We report on the control and characterization of the isomer population of ions inside superfluid helium nanodroplets, using two-color operation of a dual-oscillator infrared free-electron laser. The timing of both lasers is highly synchronized, and their frequencies (or "colors") can be tuned independently over a wide range. Interaction of the singly deuterated proton-bound dimer of dihydrogen phosphate and formate inside helium nanodroplets with both colors enables the control over its isomer population and the recording of - one-color hidden - infrared spectra of individual isomers.

Figures (2)

• Figure 1: Scheme of the vibrational energy levels for the two possible singly deuterated isomers of the proton-bound dimer of dihydrogen phosphate and formate that can be reached via IR allowed transitions from the vibrational ground state. The calculated, distinct IR spectra for both isomers are shown along the vertical energy axis, pointing to the left for isomer 1 and to the right for isomer 2. The geometric structures of both isomers are shown on top.

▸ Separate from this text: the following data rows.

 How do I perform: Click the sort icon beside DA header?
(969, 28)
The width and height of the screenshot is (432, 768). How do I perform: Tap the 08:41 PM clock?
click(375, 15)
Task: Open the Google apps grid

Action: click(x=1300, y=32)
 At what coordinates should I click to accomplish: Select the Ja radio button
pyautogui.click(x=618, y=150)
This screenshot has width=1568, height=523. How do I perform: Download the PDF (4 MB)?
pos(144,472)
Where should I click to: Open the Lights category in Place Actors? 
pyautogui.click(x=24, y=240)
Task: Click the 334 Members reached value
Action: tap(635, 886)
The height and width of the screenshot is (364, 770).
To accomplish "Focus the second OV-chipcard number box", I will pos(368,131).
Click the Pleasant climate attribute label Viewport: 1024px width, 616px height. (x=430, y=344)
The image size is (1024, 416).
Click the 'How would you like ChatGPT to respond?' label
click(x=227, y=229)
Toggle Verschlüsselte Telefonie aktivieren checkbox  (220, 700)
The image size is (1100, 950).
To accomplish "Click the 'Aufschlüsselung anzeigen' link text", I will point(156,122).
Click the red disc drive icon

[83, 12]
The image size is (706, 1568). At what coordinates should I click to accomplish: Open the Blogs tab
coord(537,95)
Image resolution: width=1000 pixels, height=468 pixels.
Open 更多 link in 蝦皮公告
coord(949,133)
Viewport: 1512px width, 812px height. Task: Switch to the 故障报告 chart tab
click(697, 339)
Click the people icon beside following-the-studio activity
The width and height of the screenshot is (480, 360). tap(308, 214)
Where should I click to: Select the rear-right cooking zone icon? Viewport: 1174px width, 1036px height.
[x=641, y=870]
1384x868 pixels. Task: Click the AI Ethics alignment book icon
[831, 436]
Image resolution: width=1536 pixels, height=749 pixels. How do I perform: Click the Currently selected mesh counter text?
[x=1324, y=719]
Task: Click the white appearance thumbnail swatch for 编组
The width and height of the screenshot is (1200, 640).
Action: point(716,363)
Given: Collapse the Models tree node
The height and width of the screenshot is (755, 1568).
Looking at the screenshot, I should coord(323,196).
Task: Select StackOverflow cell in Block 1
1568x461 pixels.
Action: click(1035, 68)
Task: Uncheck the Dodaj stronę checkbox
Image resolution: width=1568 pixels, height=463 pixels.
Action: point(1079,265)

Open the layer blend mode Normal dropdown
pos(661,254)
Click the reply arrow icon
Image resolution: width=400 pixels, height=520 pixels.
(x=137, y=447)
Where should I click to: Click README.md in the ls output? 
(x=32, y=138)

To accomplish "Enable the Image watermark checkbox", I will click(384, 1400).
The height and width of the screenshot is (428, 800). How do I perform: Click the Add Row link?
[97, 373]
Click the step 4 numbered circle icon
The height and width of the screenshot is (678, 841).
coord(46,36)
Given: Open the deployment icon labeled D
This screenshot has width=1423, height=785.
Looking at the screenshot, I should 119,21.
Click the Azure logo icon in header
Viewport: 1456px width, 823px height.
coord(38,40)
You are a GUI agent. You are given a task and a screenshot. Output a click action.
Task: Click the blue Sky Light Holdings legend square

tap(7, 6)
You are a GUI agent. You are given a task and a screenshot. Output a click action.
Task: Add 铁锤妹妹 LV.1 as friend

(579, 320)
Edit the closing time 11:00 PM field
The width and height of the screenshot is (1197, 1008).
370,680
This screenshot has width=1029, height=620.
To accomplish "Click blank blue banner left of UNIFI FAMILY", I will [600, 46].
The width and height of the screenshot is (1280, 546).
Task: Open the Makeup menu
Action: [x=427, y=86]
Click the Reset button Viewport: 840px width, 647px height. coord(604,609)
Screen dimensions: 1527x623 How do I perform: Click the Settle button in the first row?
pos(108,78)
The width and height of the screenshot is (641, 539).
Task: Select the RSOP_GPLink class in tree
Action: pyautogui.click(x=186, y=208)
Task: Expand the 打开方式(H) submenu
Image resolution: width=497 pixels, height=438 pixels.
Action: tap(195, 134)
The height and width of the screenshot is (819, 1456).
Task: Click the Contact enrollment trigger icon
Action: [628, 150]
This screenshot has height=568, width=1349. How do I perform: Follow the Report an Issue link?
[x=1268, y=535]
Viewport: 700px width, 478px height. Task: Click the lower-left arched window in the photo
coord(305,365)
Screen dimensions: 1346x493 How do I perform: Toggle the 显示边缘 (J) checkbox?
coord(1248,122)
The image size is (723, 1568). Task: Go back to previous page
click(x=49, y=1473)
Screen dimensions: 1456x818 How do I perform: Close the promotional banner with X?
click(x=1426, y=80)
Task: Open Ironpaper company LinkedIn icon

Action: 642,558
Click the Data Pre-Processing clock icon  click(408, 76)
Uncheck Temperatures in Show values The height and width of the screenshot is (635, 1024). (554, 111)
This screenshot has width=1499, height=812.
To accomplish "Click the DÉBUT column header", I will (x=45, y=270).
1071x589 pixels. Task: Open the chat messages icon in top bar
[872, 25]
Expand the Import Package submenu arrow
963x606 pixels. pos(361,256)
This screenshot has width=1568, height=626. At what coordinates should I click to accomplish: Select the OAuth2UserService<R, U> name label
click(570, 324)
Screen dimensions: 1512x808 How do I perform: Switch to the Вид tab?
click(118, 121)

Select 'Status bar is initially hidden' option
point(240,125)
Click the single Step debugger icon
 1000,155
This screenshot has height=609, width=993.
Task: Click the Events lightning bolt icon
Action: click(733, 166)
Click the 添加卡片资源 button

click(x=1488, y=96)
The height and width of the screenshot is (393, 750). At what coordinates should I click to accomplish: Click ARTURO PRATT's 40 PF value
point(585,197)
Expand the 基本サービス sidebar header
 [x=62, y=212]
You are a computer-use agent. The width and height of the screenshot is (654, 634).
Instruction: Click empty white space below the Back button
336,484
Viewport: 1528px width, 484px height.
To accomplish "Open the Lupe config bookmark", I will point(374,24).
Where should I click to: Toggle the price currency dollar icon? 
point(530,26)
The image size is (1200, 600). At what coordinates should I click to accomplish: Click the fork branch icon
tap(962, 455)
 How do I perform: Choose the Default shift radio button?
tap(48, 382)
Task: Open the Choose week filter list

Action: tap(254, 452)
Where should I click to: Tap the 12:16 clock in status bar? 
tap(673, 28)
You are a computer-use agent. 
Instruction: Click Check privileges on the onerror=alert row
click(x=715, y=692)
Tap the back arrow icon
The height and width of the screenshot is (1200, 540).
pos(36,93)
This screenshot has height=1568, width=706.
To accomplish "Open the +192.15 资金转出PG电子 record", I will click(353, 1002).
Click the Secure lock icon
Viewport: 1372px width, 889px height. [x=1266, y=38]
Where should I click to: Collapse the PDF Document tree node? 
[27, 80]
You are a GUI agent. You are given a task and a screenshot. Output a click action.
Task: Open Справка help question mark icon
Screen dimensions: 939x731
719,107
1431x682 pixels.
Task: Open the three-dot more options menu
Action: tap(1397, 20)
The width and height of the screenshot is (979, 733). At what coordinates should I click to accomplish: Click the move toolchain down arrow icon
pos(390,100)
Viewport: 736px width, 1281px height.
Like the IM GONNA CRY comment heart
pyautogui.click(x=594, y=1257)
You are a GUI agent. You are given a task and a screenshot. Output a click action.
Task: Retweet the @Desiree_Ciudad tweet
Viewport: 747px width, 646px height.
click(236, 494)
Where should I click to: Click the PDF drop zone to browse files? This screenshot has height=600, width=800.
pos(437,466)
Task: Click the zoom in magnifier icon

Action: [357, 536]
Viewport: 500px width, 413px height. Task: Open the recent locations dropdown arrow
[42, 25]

The excitation, stimulated emission, and relaxation rates that are relevant when one IR-FEL (processes indicated in black) and both IR-FELs (adding the processes indicated in red) are used are indicated.
• Figure 2: IR spectra of the singly deuterated proton-bound dimer of dihydrogen phosphate and formate in helium nanodroplets, obtained by recording the signal of the bare anion as a function of the frequency of the mid-IR FEL. In the upper panel, a), only the mid-IR FEL is used. In panels b) and d), the far-IR FEL is kept fixed at 900 cm$^{-1}$ and 952 cm$^{-1}$, respectively, while scanning the mid-IR FEL. The spectra calculated at the B3LYP-D3(BJ)/aug-cc-pV(T+d)Z level of theory in the harmonic approximation of isomers 1 and 2 are displayed in panels c) and d) for comparison.